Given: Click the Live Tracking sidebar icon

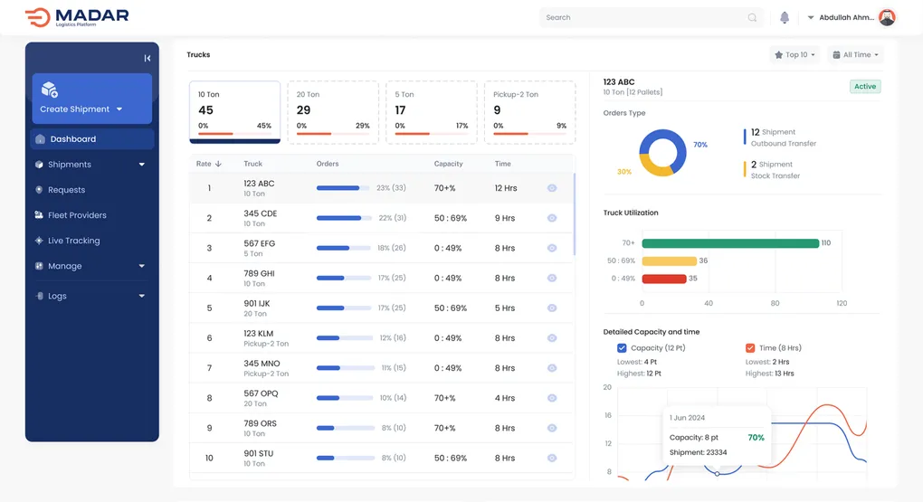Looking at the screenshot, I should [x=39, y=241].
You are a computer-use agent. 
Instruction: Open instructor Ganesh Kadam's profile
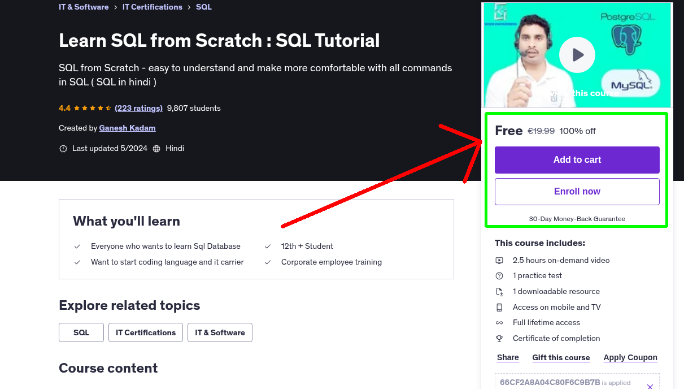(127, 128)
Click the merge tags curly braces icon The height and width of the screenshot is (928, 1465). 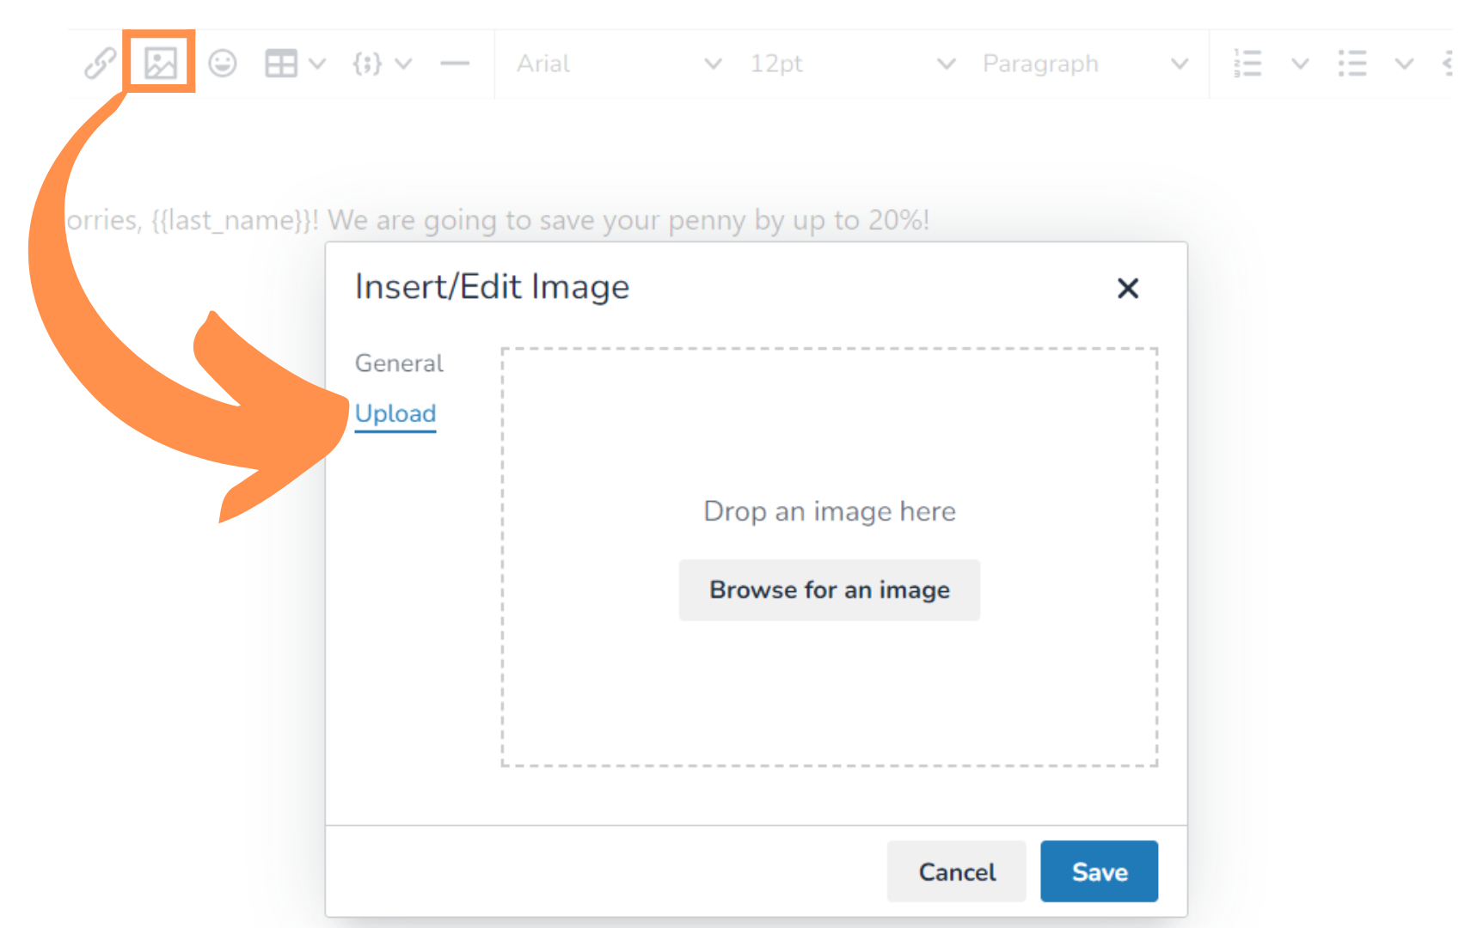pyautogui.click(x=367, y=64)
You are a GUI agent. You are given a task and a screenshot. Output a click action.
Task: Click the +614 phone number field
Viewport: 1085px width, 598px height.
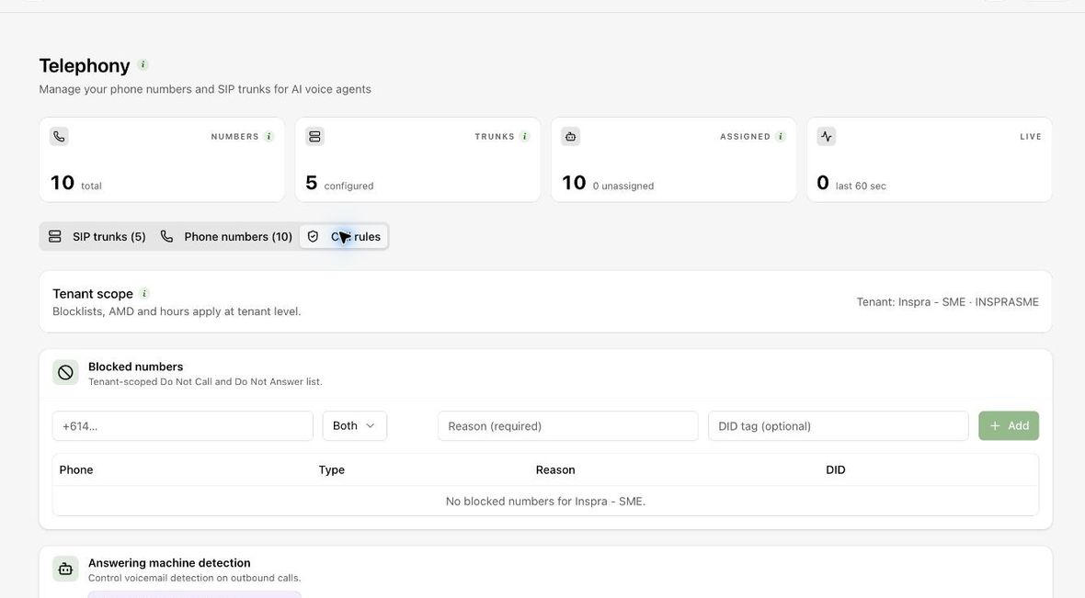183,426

-------------------------

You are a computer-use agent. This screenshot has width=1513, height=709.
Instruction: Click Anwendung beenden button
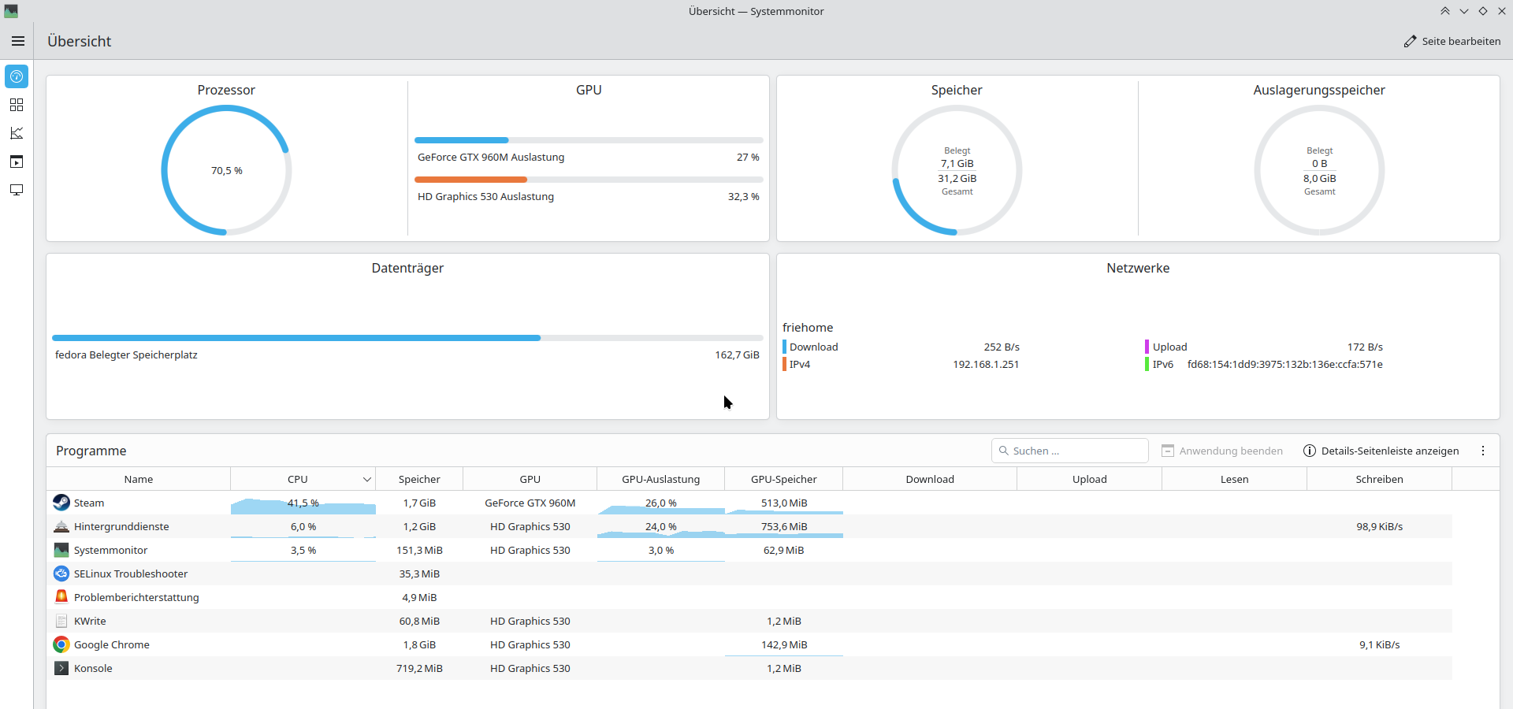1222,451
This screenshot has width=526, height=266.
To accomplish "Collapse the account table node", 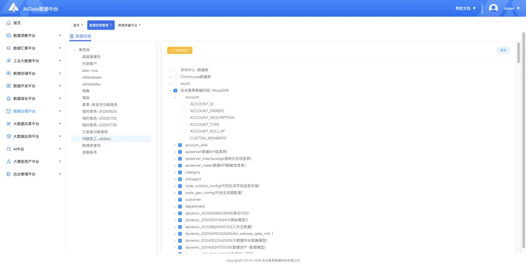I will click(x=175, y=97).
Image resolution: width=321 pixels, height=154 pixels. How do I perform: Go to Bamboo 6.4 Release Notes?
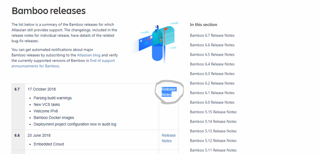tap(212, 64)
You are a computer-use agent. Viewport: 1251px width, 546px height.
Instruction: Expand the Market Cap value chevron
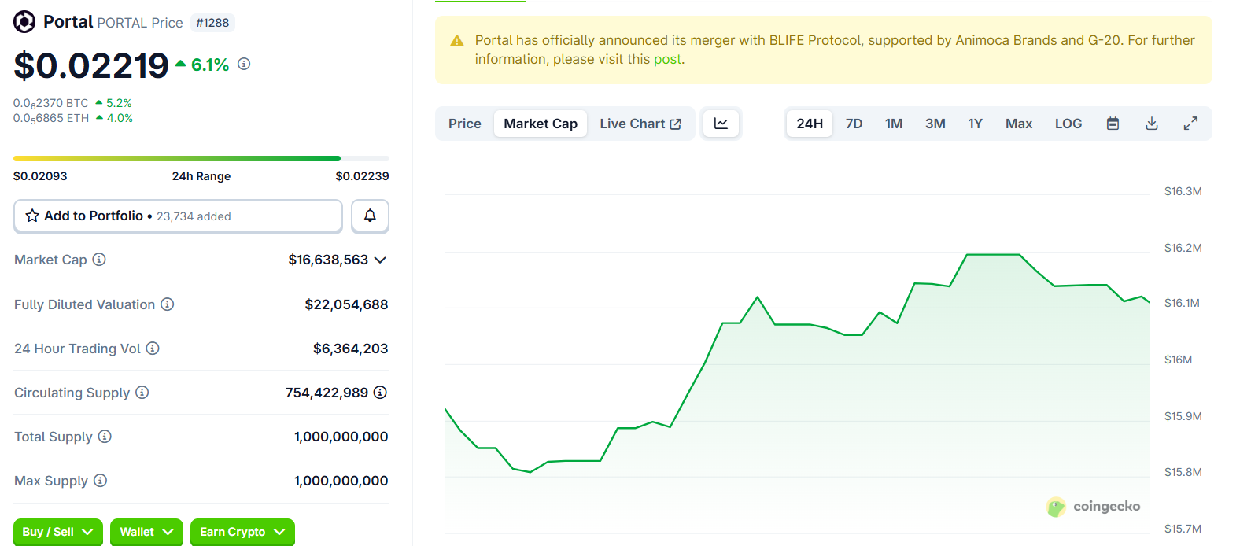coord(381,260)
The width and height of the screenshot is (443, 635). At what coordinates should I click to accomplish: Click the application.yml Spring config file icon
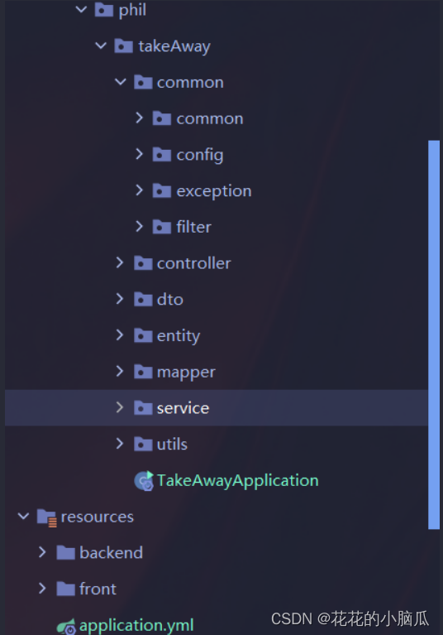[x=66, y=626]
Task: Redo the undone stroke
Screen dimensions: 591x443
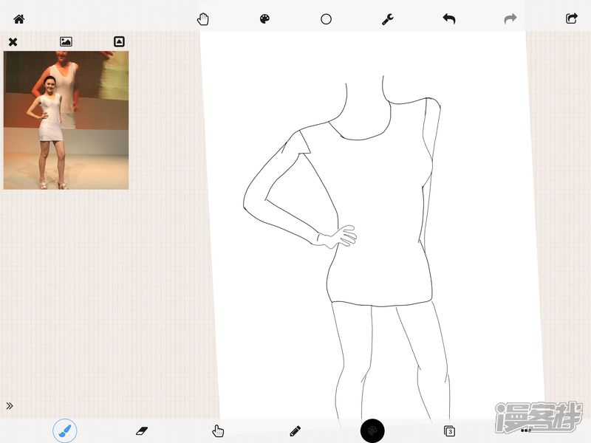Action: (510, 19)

-------------------------

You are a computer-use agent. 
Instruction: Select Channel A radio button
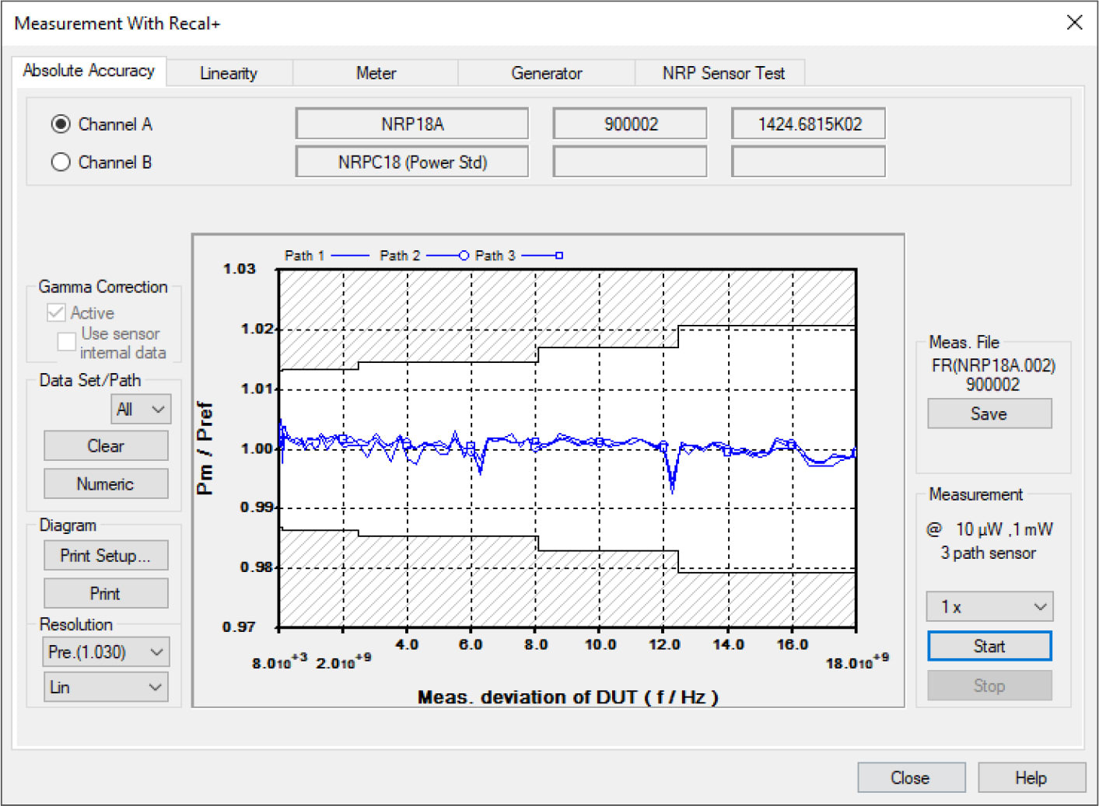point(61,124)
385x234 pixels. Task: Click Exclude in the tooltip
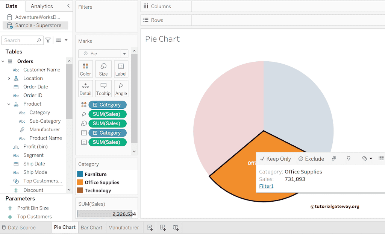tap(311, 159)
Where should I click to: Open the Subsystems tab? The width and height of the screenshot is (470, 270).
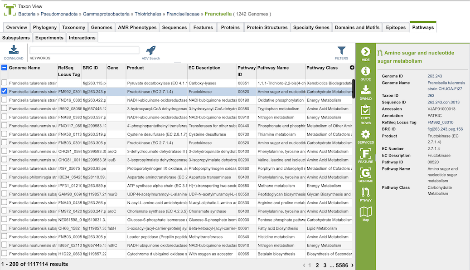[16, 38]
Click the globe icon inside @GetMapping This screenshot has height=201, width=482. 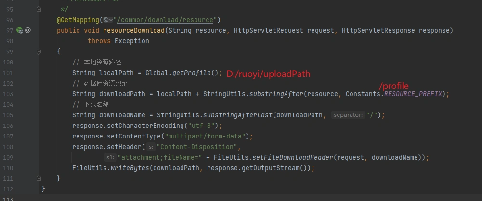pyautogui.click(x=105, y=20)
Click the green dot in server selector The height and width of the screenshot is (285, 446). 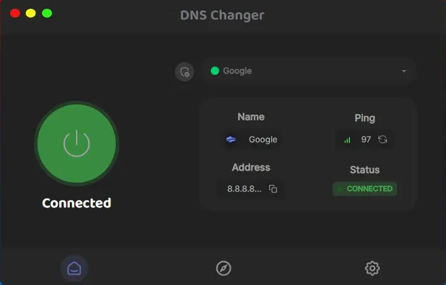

-------------------------

**Problem to work on:** Retrieve each line from the records above where the word "agent" occurs.

**Problem solution:**
You are a computer-use agent. 
You are a GUI agent. You are given a task and a screenshot. Output a click action.
You are a computer-use agent. This screenshot has width=1513, height=709.
You are a computer-use agent. Viewport: 1251px width, 546px height.
You are a computer-use agent. 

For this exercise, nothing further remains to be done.